Format everything from the line containing "Task: Select the 27 nov. x-axis tick label" down to the line containing "Action: tap(207, 545)" as a Markdown table with the columns Row and Line, numbering each row and leaving out blank lines.

----- DATASET -----

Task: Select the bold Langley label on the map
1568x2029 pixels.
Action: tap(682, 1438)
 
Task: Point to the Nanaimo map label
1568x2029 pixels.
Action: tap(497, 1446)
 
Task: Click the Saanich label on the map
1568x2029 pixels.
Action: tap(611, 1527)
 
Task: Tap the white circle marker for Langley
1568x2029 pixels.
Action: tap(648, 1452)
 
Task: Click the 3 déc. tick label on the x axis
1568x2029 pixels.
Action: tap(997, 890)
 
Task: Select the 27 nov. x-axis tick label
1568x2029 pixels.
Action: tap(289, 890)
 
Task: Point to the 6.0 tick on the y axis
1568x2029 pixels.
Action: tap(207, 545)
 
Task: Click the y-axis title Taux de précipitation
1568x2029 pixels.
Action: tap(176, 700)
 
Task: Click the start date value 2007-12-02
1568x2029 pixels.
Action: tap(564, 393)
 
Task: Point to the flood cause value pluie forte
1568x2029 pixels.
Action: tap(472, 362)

-----
----- DATASET -----

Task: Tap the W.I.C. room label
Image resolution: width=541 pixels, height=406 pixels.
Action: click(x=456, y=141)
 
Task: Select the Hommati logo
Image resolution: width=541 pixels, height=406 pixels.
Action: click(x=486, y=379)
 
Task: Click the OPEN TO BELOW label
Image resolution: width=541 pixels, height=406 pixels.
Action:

-----
----- DATASET -----

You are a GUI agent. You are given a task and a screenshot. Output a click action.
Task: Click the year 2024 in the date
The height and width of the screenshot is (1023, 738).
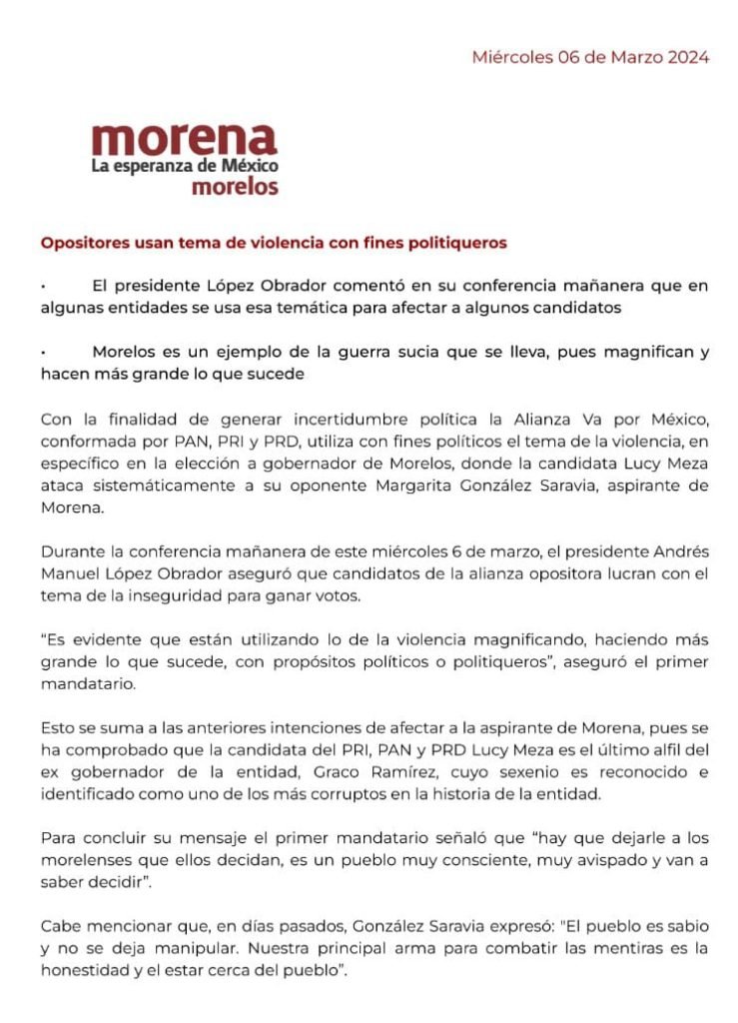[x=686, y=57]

-----

**RESULT FOR THIS EXERCISE:**
| Row | Line |
|---|---|
| 1 | Task: Select the 27 nov. x-axis tick label |
| 2 | 1568x2029 pixels. |
| 3 | Action: tap(289, 890) |
| 4 | Task: Point to the 6.0 tick on the y axis |
| 5 | 1568x2029 pixels. |
| 6 | Action: tap(207, 545) |